What is a Workforce Registry?

A Registry is an information system states use for the early childhood and afterschool workforce that:

  • Promotes professional growth and development
  • Captures data about early childhood and afterschool practitioners in a variety of roles
  • Is based on state career level systems that provide a framework for professional development
  • Places individuals on a career level based upon verified educational information
  • Recognizes and honors professional achievements of the early childhood and afterschool workforce
  • Informs policy makers and partners
What is teacher credential recognition?

In certain contexts, state policy may not adequately recognize the rigorous preparation that Montessori teachers undergo in earning their Montessori credential. There are several contexts in which an individual’s Montessori credential may or may not be recognized: for state teacher licensure, under childcare regulations, and in workforce registries and career ladders. MPPI works with state advocacy groups to ensure Montessori teacher preparation is properly recognized in all contexts.

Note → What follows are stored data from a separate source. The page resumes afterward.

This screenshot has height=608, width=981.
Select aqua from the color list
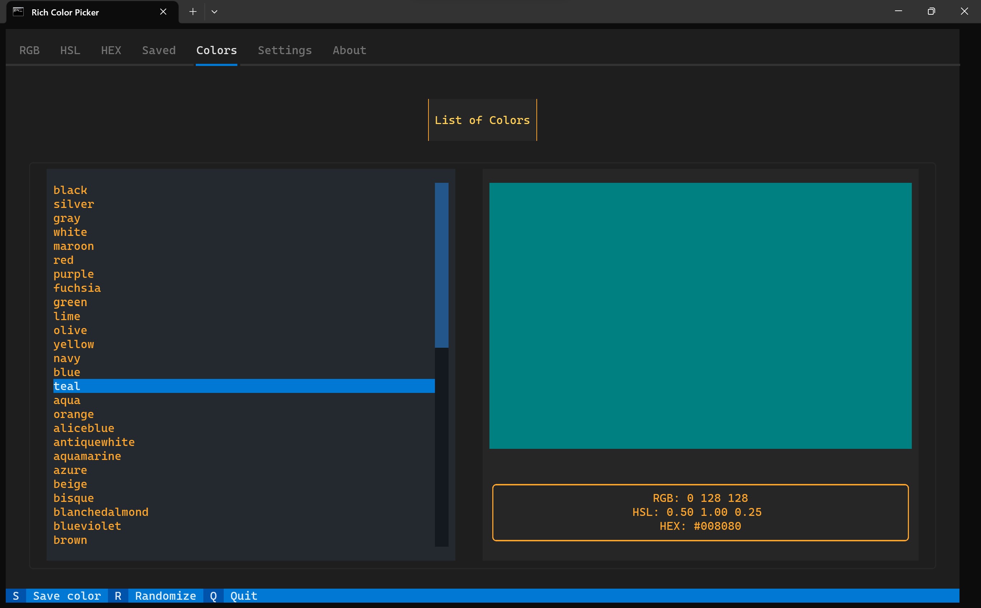click(x=67, y=400)
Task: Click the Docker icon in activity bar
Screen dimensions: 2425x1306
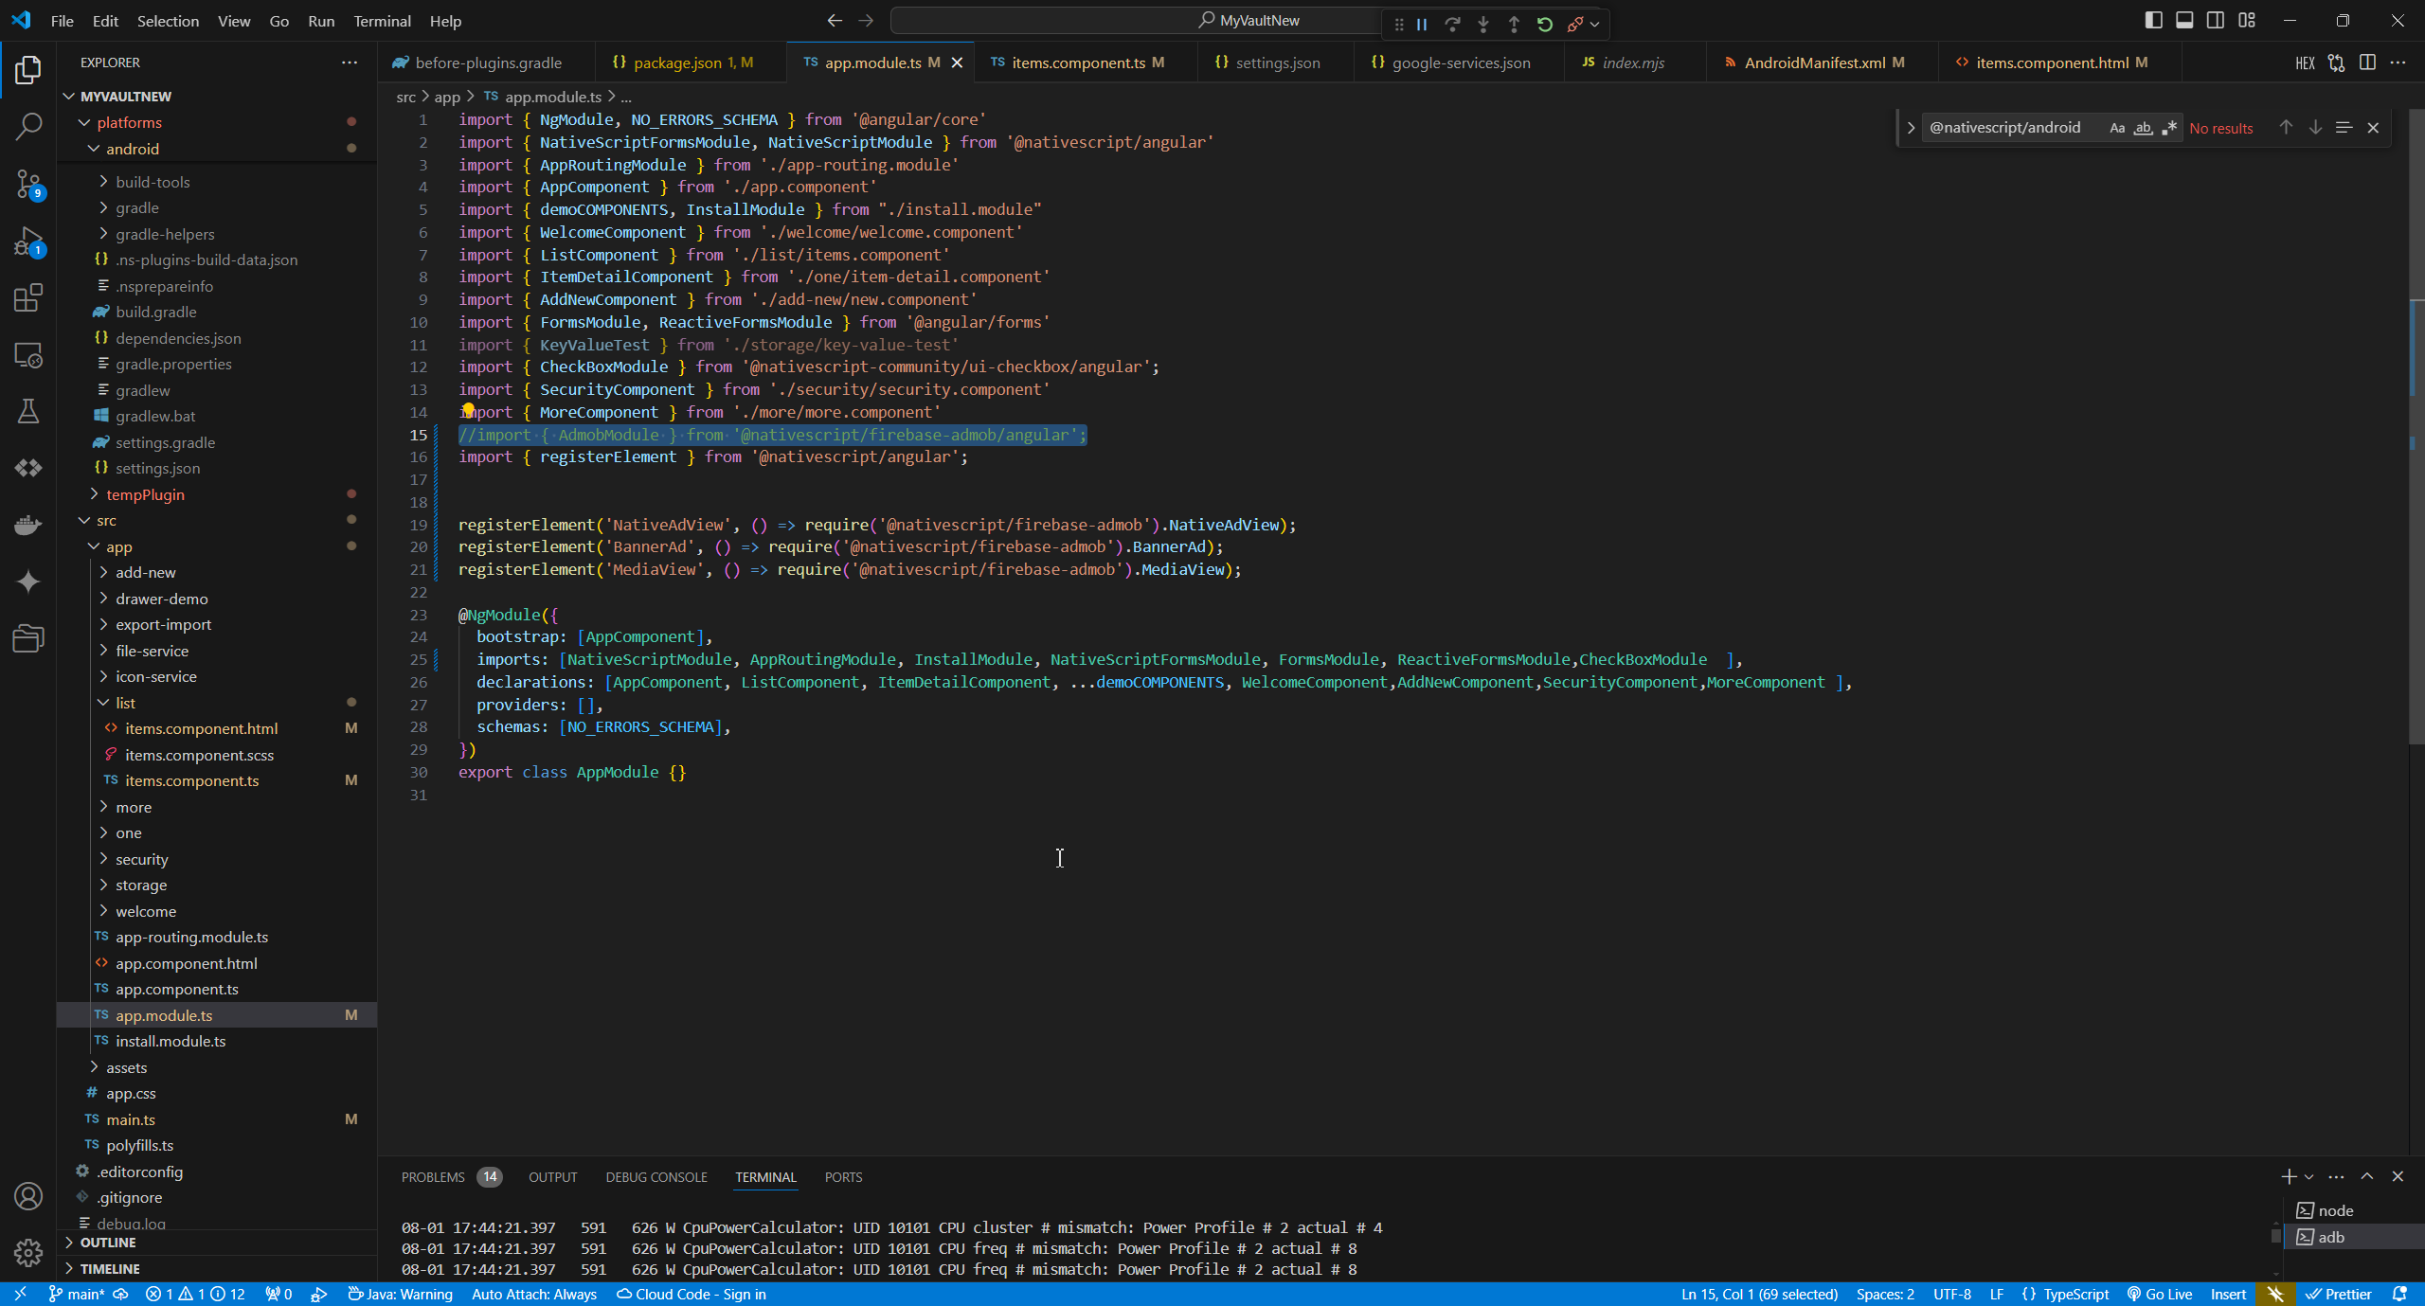Action: (28, 524)
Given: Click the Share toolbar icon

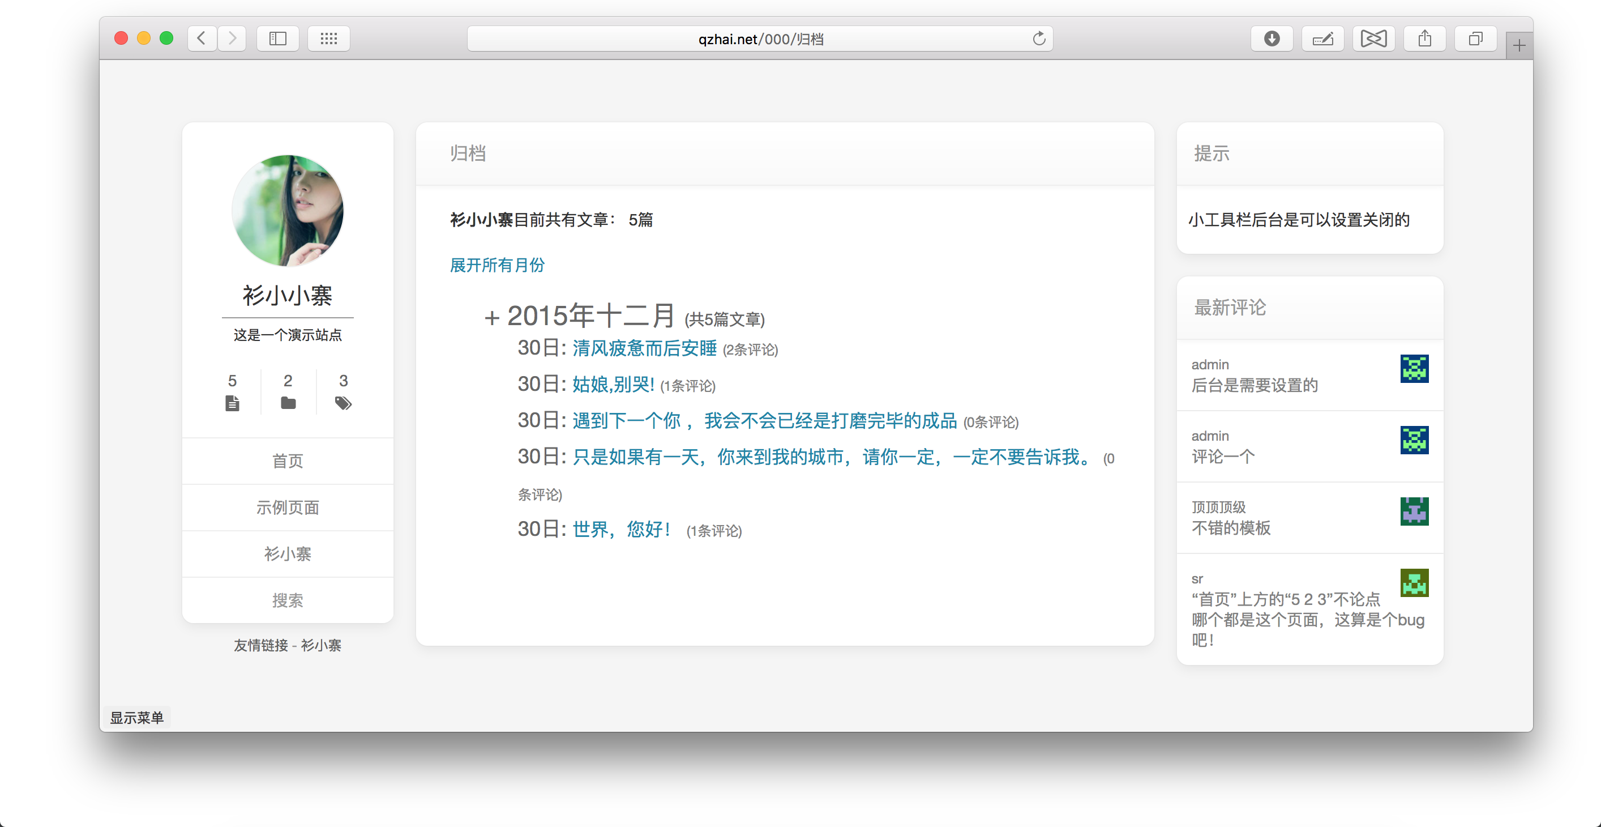Looking at the screenshot, I should [x=1424, y=39].
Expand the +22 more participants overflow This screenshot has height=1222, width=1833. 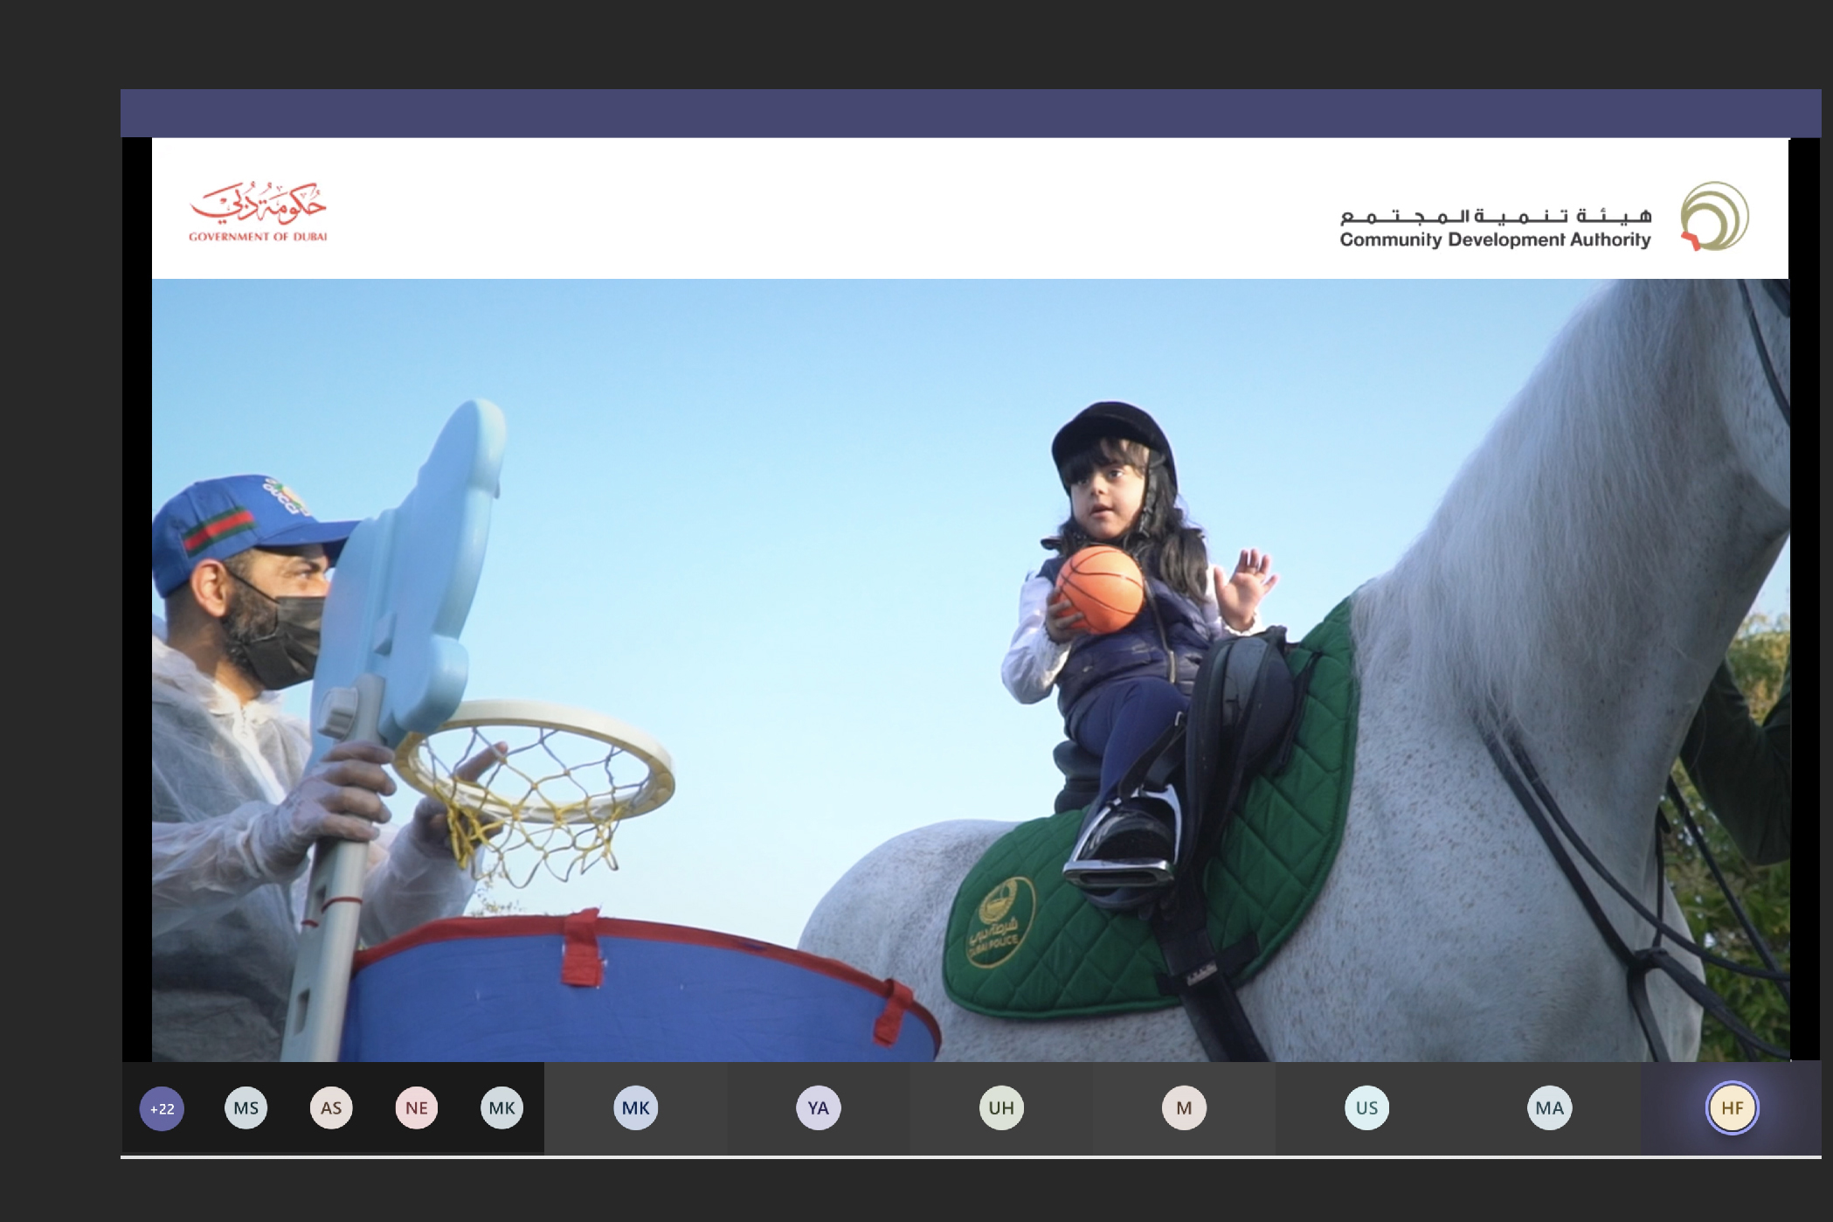tap(162, 1108)
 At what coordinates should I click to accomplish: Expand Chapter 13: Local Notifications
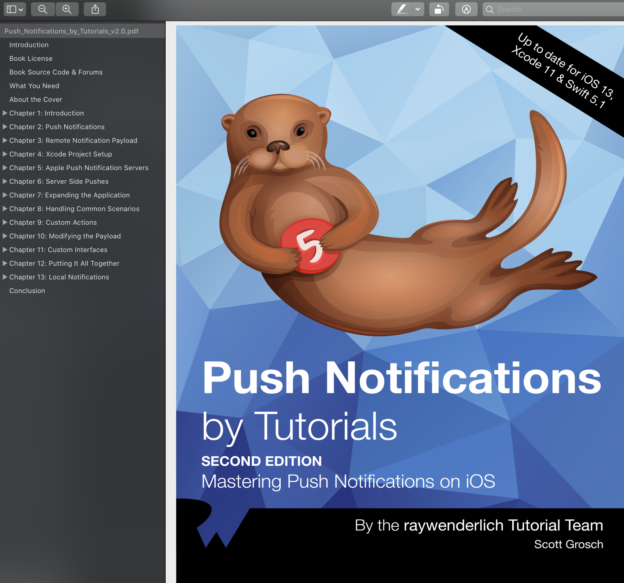(x=4, y=277)
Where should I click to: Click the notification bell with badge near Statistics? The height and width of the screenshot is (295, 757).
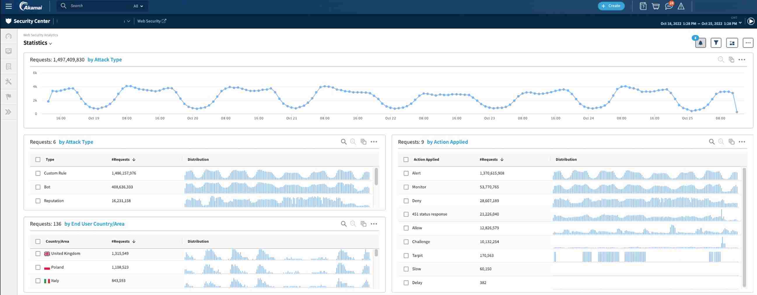(701, 43)
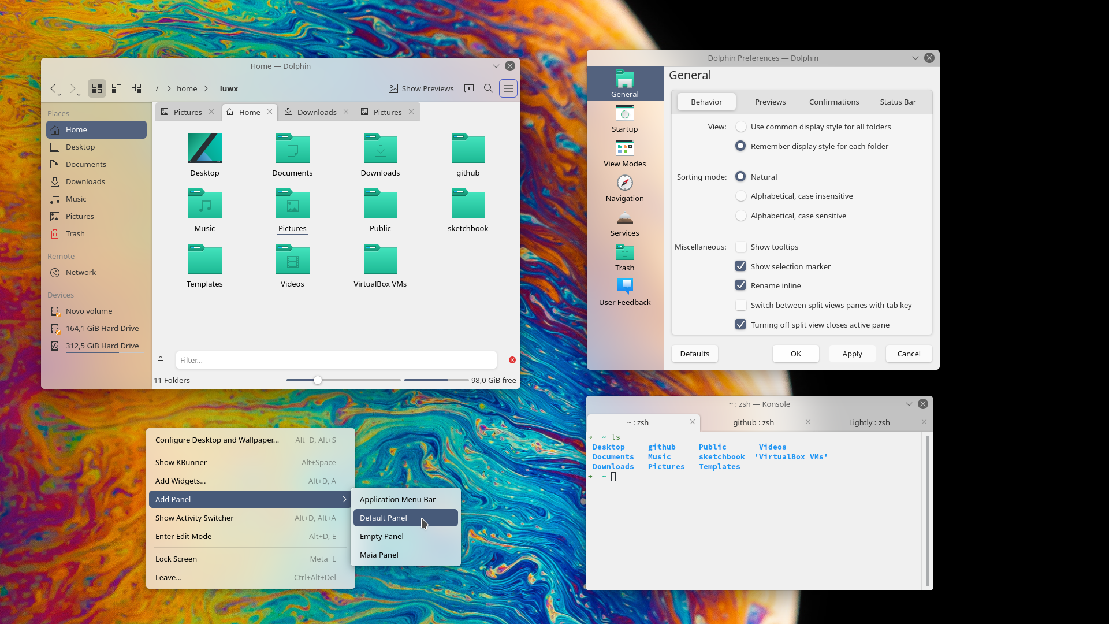Restore Defaults in Dolphin Preferences
The height and width of the screenshot is (624, 1109).
point(694,354)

How are Montessori teachers affected by a state’s teacher credential recognition?

In traditional K-12 public schools, regardless of the state, teachers must have a BA and a state-issued license, typically obtained through the state education agency after completing a traditional, university-based preparation program or through some type of alternative certification process. For the majority of public schools, some private schools, and many early childhood programs, Montessori teachers must have a state-issued credential in order to teach. But in most states, Montessori teacher preparation programs are not recognized as approved programs. As a result, to teach in a Montessori school and have a state license, teachers effectively have to go through two training programs: one that meets state requirements, and one that meets Montessori requirements. Going through two programs is an expensive, time-consuming, and duplicative venture for both teachers and Montessori programs, and severely limits the supply of qualified staff. MPPI supports state advocacy groups seeking a pathway to teacher licensure for individuals with a Montessori credential from an AMS or AMI training program or a program accredited by MACTE.

What kinds of policy issues does MPPI work on?

MPPI’s focus is on policies that impede full implementation and/or funding of Montessori programs. Some examples include:

  • Child-care regulations that limit core components of Montessori education including larger group sizes, higher adult-child ratios, 3-year mixed age groups, and certain materials or activities.
  • Appropriate recognition of the Montessori teacher credential for state teacher licensure, in child-care regulations, and in workforce registries
  • Mandated assessments and rating tools that are not well aligned with Montessori.
  • Barriers to accessing and/or blending and braiding funding streams
Does MPPI work on any federal issues?

Yes. While the bulk of education policy is at the state level, MPPI works with and alongside other educational organizations advocating for education policy at the federal level. The primary way in which the federal government impacts education is through federal funding streams for education. We are advocating to ensure Montessori programs can access those funding streams without compromising program implementation.

Can Montessori programs receive Head Start funding?

Yes. There are several Head Start Montessori programs throughout the country. In some cases, they are direct grantees, and in others, they are indirect grantees where an agency receives the funds and helps provide certain services and contracts out the educational services.

Can Montessori schools participate in childcare subsidy programs?

Yes, and doing so helps increase access to Montessori education. Rules and regulations around participation will vary by state and will most likely be linked to child-care regulations and/or a state’s QRIS system.